Defendant argues the credit-as-true rule does not apply because there are "significant factual conflicts" in the record. In support of that argument, Defendant cites an examining physician who found Plaintiff could perform the physical requirements of work. While true, that same doctor concluded Reis was unable to work due to psychological impairments. (AR 1137-38.) Defendant also cites a non-examining, reviewing physician that concluded Reis could work without restriction. (AR 1266-71.) She fails to acknowledge the ALJ found that opinion entitled to little weight. (AR 28.) The remaining conflicting evidence is the opinions of the State agency medical consultants, upon which the ALJ relied. But, the opinions of non-examining physicians are not, by themselves, substantial evidence to reject the opinions of examining or treating physicians. Lester, 81 F.3d at 831. The opinions from doctors that treated or examined Reis were in accord that she was unable to maintain employment.

Next, Defendant argues there is an unresolved conflict between Reis's symptom testimony and her observed activities. The Court found the ALJ's reliance on that alleged conflict was error. Defendant implicitly acknowledged that the ALJ's credibility finding was erroneous, when she stated that the ALJ erred in his rejection of Dr. Siegel's opinion. (Doc. 22 at 2.) The only basis cited by the ALJ for rejecting Dr. Siegel's opinion was that Reis's subjective complaints were not credible.
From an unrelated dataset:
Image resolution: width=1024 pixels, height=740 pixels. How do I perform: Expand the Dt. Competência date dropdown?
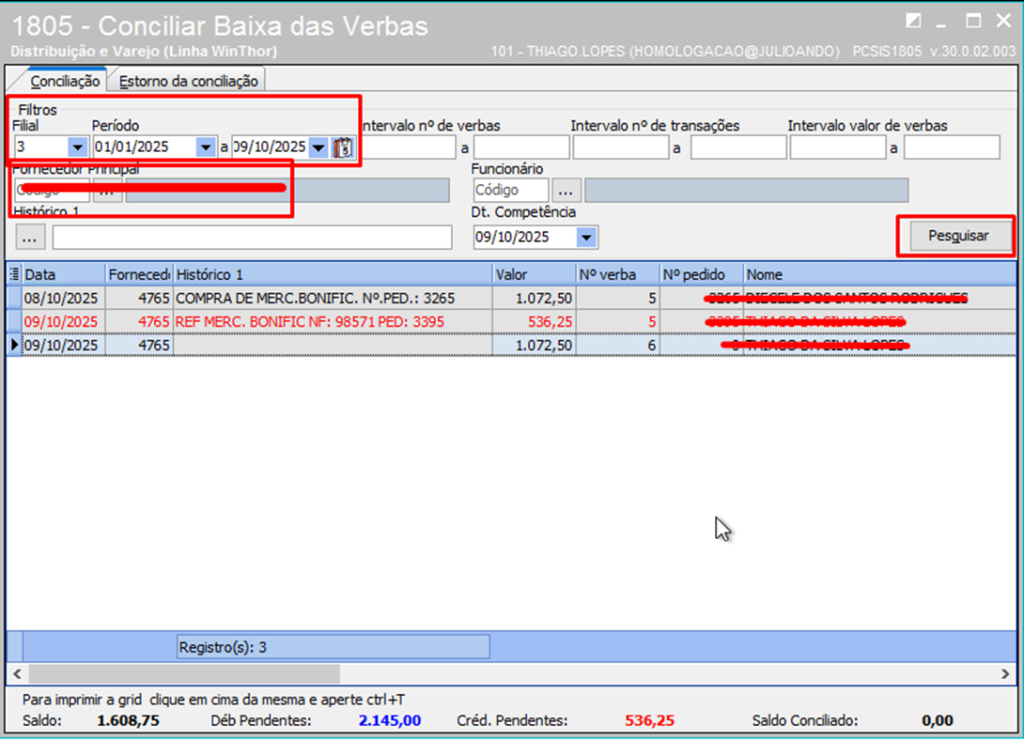click(586, 238)
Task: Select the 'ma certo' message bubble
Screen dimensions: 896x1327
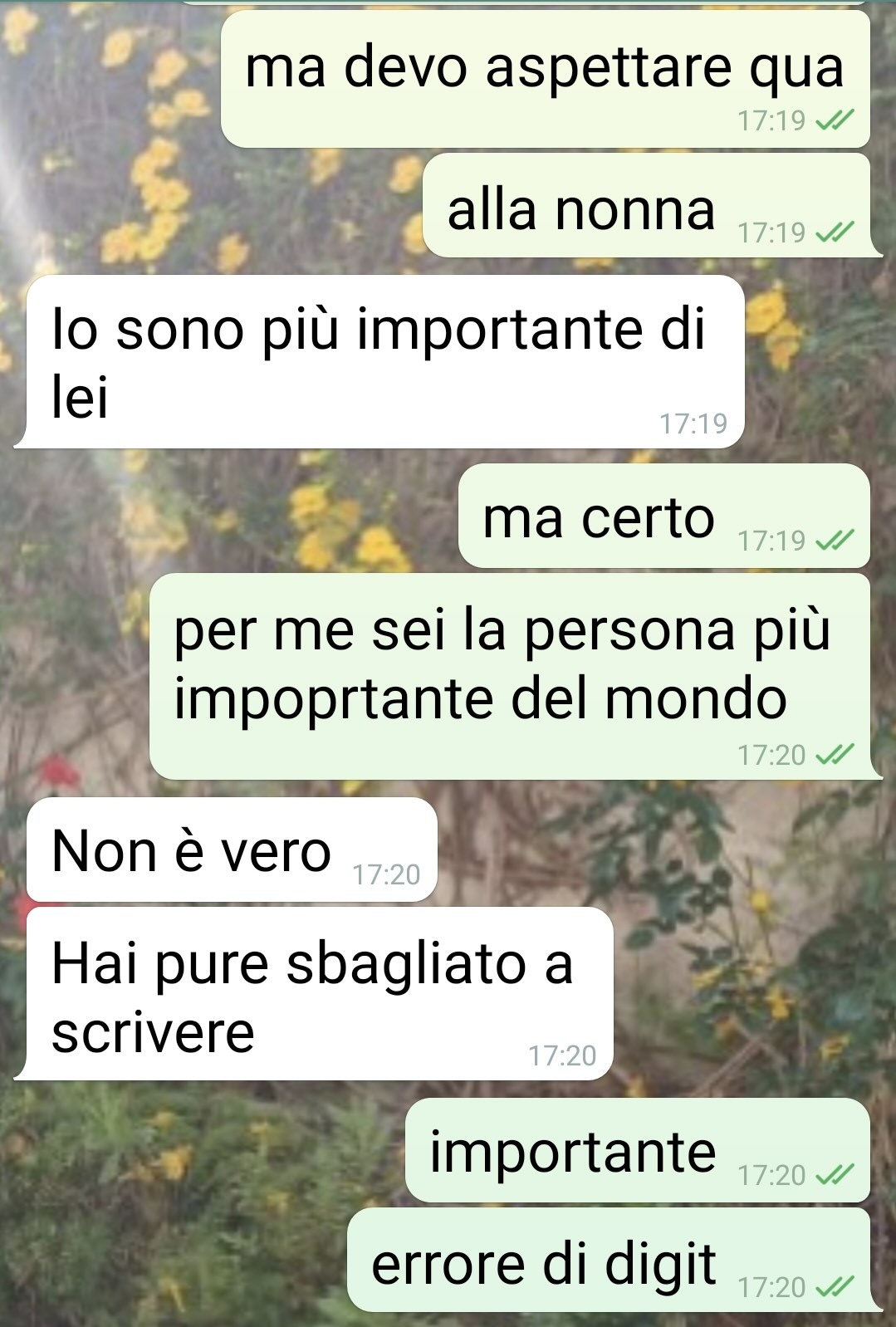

When the Defendant acknowledged that was not a valid basis to reject Dr. Siegel's opinion, she tacitly conceded that the ALJ's credibility finding also was invalid. Cf. Bray, 554 F.3d at 1228 (finding it legitimate to discount a doctor's opinion because it is based on a claimant's symptom report only if the self-reports are not credible). Therefore, in arguing that this matter should be remanded for further proceedings, it was disingenuous for Defendant to rely upon the ALJ's erroneous conclusion that Reis's actions conflicted with her testimony. Regardless, the Court concluded there was no such conflict.

Finally, Defendant suggests the ALJ could obtain a consultative exam upon remand; however, she does not argue that the record has not been fully developed. In fact, the record is extensive at over 1500 pages, with no critical evidence absent. (Doc. 16.) What Defendant seeks is a remand to allow the ALJ to reevaluate the medical testimony and Reis's symptom testimony. (Doc. 22 at 2 ll. 15-18.) This is contrary to governing law, which holds that the Commissioner is not entitled to a second chance to justify his improper rejection of claimant symptom testimony and medical opinions. See Garrison, 759 F.3d at 1021-22 (rejecting argument that a remand to allow ALJ to reconsider testimony he improperly rejected qualifies as "useful purpose"); Moisa, 367 F.3d at 887 ("The Commissioner, having lost this appeal, should not have another opportunity to show that Moisa is not credible any more than Moisa, had he lost, should have an opportunity for remand and further proceedings to establish his credibility."); Varney v. Sec'y Health & Human Servs., 859 F.2d 1396, 1399 (9th Cir. 1988) (finding it is "reasonable and desirable" for an ALJ to articulate any legitimate reasons to find a claimant untruthful in his original decision).

After considering the entire record, the Court does not have serious doubt as to whether Reis is disabled.1 Accordingly,

IT IS ORDERED that the decision of the Commissioner is REVERSED AND REMANDED for an award of benefits. The Clerk of Court should enter judgment and close this case.

FootNotes


1. Reis raised a third claim, that the ALJ erred in formulating her RFC. Because the case is fully resolved on the other two claims, the Court does not reach that argument.